*** Block opens ***

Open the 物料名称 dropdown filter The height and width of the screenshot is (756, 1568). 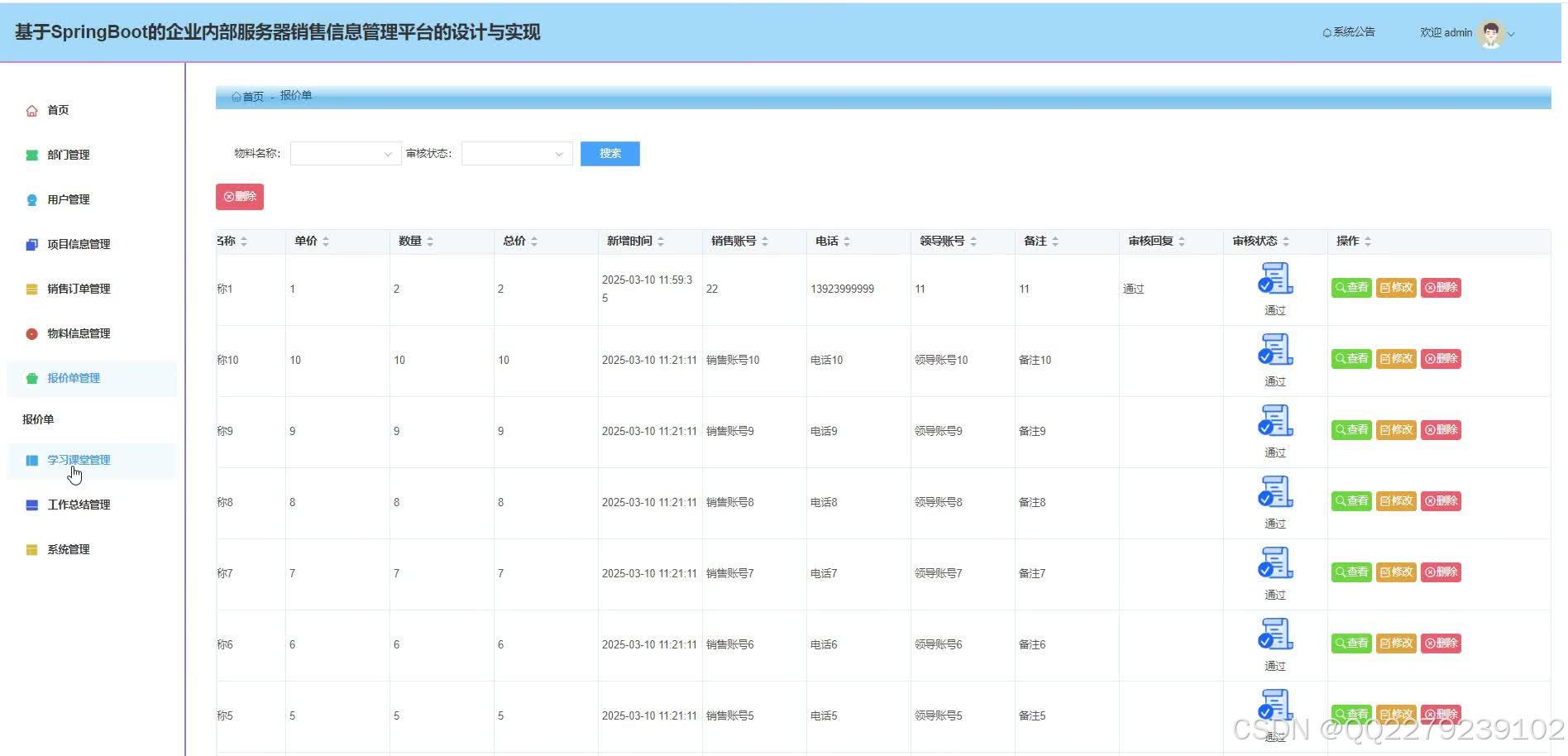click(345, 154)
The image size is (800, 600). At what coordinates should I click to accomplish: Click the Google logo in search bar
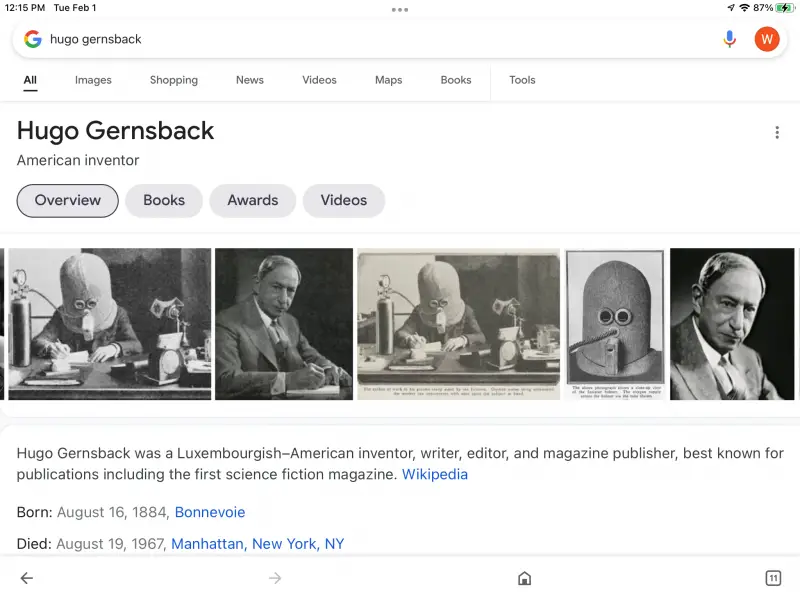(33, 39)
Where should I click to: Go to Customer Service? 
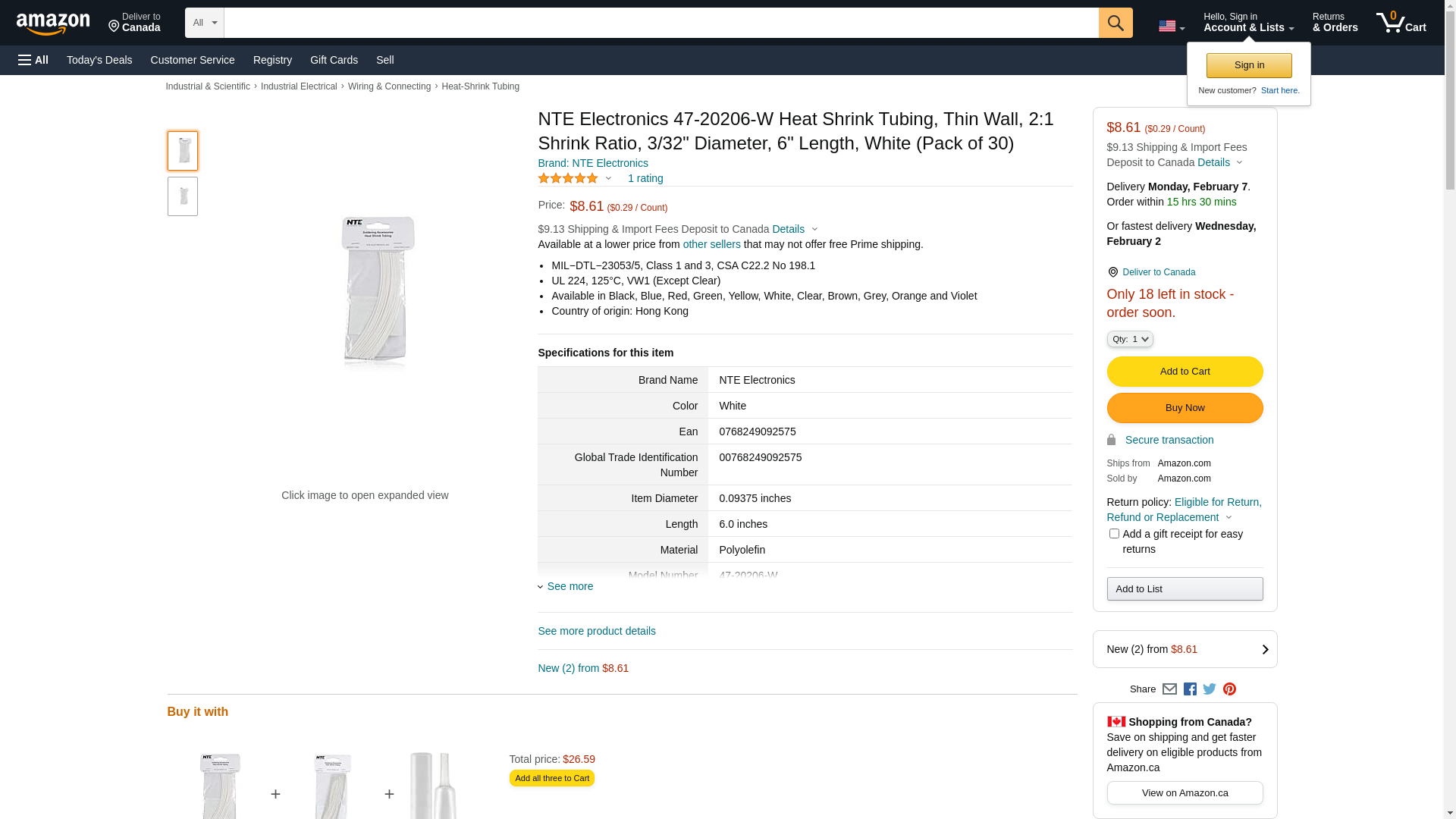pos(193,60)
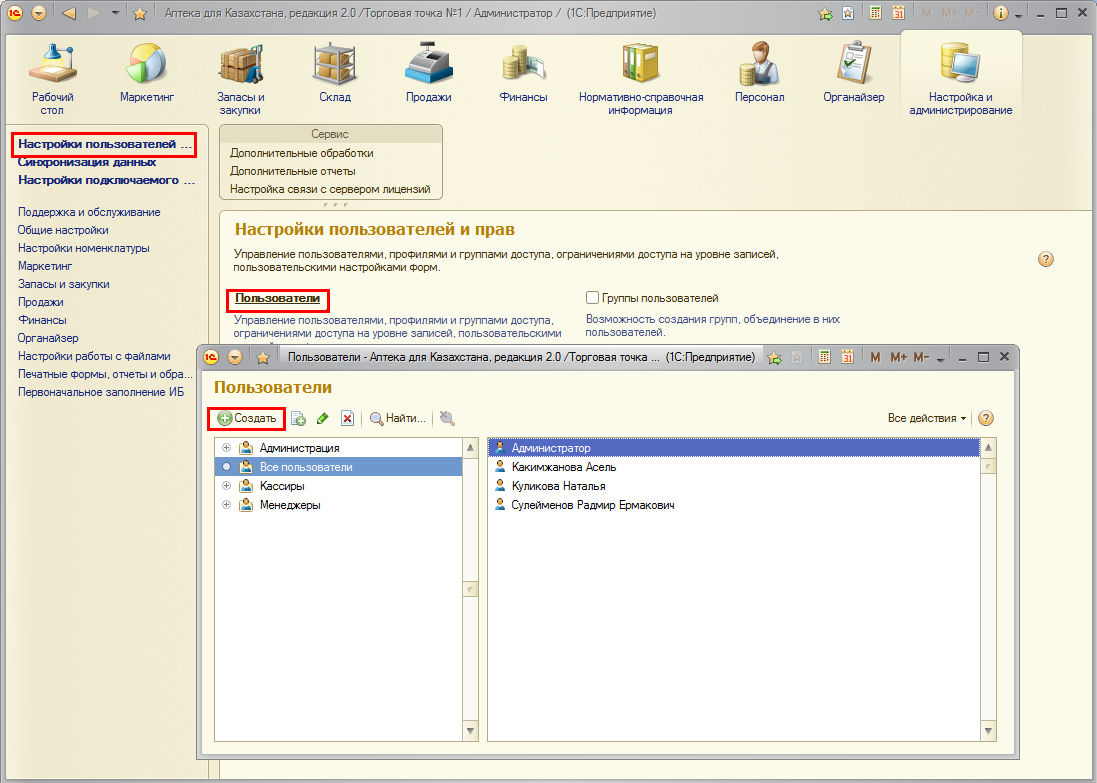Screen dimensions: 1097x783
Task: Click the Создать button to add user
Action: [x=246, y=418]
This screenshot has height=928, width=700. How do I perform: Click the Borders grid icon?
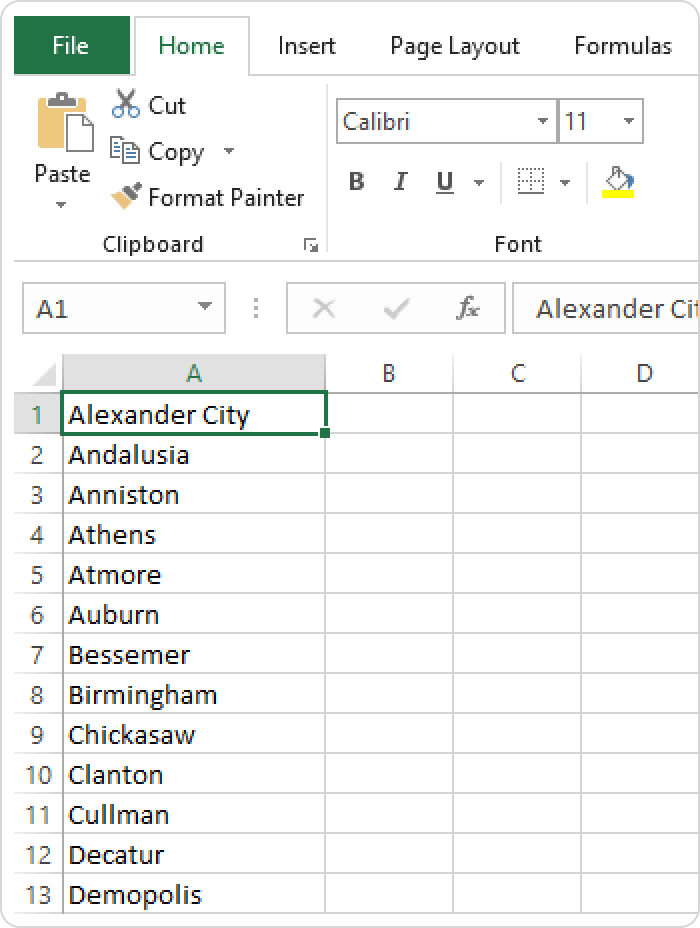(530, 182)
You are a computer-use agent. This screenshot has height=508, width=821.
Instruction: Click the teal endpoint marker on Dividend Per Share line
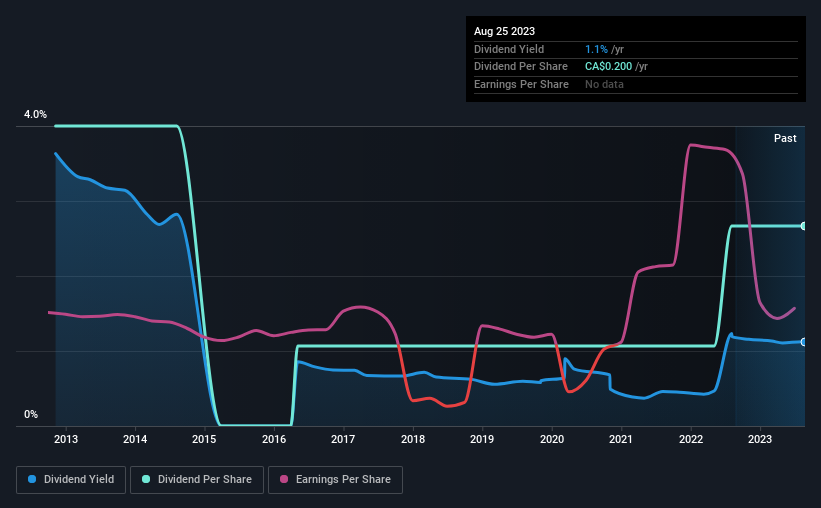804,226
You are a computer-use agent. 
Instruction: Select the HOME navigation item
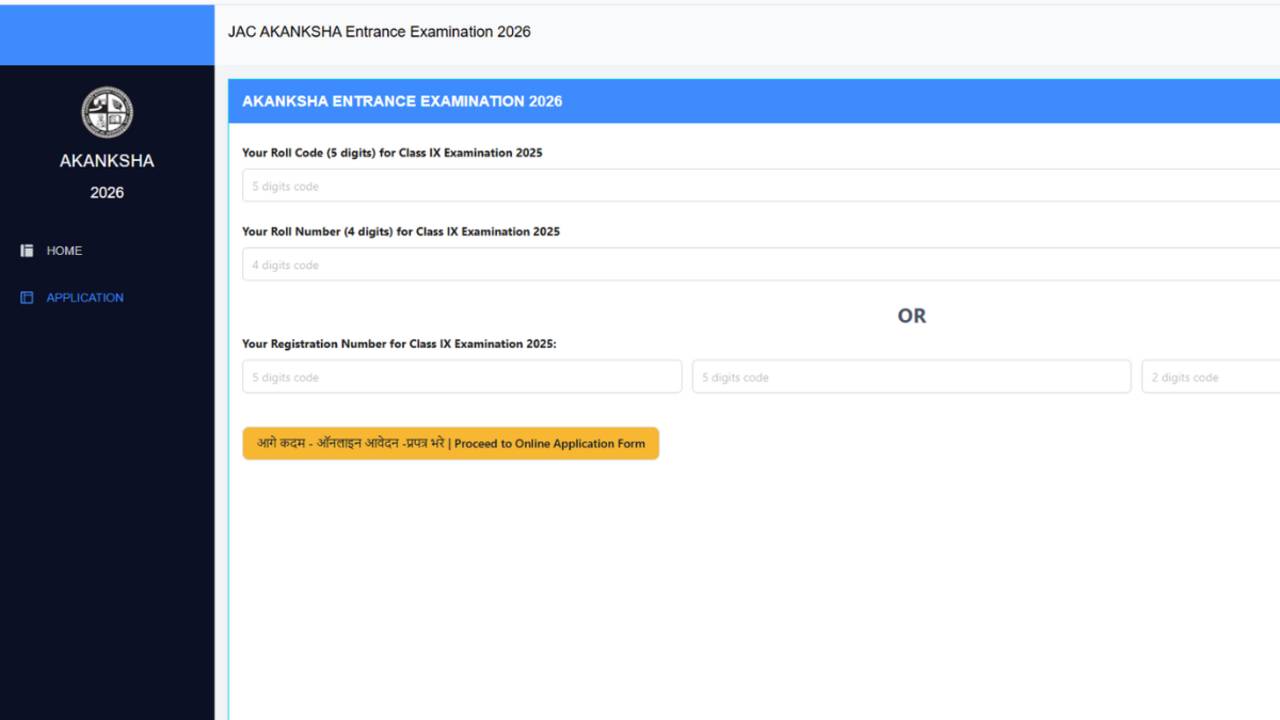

*** Block closes ***

### Goal of the exercise
From the listing, copy each line containing the word "agent".

### Task result
You are a computer-use agent. This screenshot has height=508, width=821.
You are a computer-use agent. 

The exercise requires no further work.